Books eligible for a Meiss grant must currently be under contract with a publisher and be on a subject in the arts or art history.

The deadlines for the receipt of applications are March 15 and September 15 of each year. Learn more about the Millard Meiss Publication Fund.

Nomusa Makhubu, University of Cape Town, chair of the “Border Crossings: The Migration of Art, People, and Ideas” alumni panel at CAA 2018. Photo: Rafael Cardenas

The CAA-Getty International Program, generously supported by the Getty Foundation, provides funding to between fifteen and twenty art historians, museum curators, and artists who teach art history to attend CAA’s Annual Conferences. The goal of the project is to increase international participation in CAA, to diversify the association’s membership, and to foster collaborations between North American art historians, artists, and curators and their international colleagues.

ABOUT THE 2019 GRANT

The 2019 CAA-Getty International Program will support fifteen art historians, museum curators, and artists who teach art history to attend the 106th Annual Conference, taking place in New York City from February 13-16, 2019. The grant covers travel expenses, hotel accommodations for eight nights, per diems, conference registrations, and one-year CAA memberships. The program will include a one-day preconference colloquium on international issues in art history on February 12, at which grant recipients will present and discuss their common professional interests and issues. Attendance at the preconference is limited and by invitation only. This year the grant also will fund five alumni from the CAA-Getty International Program to participate in the preconference colloquium and speak at a session during the conference. As they have in previous years, representatives from CAA’s membership will host program participants during the conference week.

ARE YOU ELIGIBLE?

Applicants must be practicing art historians who teach at a university or work as a curator in a museum, or artists who teach art history. They must have a good working knowledge of English and be available to participate in CAA events from February 12-16, 2019. Only professionals who have not attended a CAA conference previously, and who are from countries underrepresented in CAA’s membership are eligible to apply. The grant excludes scholars from North America, Western Europe, and Australia, whose countries are well represented in CAA. It further excludes scholars who have received funds from American foundations or research institutes to participate in conferences or residencies in the United States. Applicants do not need to be CAA members. This grant program is not open to graduate students or to those participating in the 2019 conference as chairs, speakers, or discussants.

HOW TO APPLY

Please review the application specifications and complete the application formPLEASE NOTE: In order to apply, you need an temporary Member Number, which you get by contacting Member Services. If you have questions about the process or are unsure of your eligibility, please email Janet Landay, project director of the CAA-Getty International Program.
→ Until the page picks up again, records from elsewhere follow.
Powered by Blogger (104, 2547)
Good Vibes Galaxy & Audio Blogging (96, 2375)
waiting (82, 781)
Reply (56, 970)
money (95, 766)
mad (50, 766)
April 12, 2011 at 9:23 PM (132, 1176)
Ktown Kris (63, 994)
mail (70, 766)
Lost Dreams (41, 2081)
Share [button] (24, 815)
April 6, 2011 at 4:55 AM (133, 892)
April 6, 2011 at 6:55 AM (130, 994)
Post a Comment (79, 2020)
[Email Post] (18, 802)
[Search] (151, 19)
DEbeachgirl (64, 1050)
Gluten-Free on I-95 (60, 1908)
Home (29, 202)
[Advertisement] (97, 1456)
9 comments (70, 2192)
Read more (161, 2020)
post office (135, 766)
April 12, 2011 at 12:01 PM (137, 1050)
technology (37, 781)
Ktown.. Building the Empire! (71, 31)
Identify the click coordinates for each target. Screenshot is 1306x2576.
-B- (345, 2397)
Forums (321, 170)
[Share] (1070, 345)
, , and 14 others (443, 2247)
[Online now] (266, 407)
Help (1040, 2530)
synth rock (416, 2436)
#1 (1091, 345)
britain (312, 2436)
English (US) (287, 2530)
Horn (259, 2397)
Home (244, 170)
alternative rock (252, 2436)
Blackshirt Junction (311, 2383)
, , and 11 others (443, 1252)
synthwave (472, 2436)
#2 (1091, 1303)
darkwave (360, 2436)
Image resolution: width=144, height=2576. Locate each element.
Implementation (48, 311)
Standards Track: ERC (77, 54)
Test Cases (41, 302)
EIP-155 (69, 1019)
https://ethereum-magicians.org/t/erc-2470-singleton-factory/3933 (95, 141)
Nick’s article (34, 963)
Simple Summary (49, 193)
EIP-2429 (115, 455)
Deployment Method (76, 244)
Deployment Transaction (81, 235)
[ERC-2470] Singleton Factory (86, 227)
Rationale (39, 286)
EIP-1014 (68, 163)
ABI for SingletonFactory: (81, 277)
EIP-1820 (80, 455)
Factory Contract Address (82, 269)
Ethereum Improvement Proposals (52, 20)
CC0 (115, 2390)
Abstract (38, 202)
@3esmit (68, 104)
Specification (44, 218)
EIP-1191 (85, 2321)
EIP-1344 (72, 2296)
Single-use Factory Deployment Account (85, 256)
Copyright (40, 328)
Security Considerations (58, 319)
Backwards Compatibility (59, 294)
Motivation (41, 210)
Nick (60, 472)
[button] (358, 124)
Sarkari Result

Applications should include:

  • A completed application form
  • A two-page version of the applicant’s CV
  • A letter of recommendation from the chair, dean, or director of the applicant’s school, department, or museum

Applications must be submitted no later than Monday, August 27, 2018. Only applications submitted via the online form will be considered. CAA will notify applicants by Friday, October 5, 2018.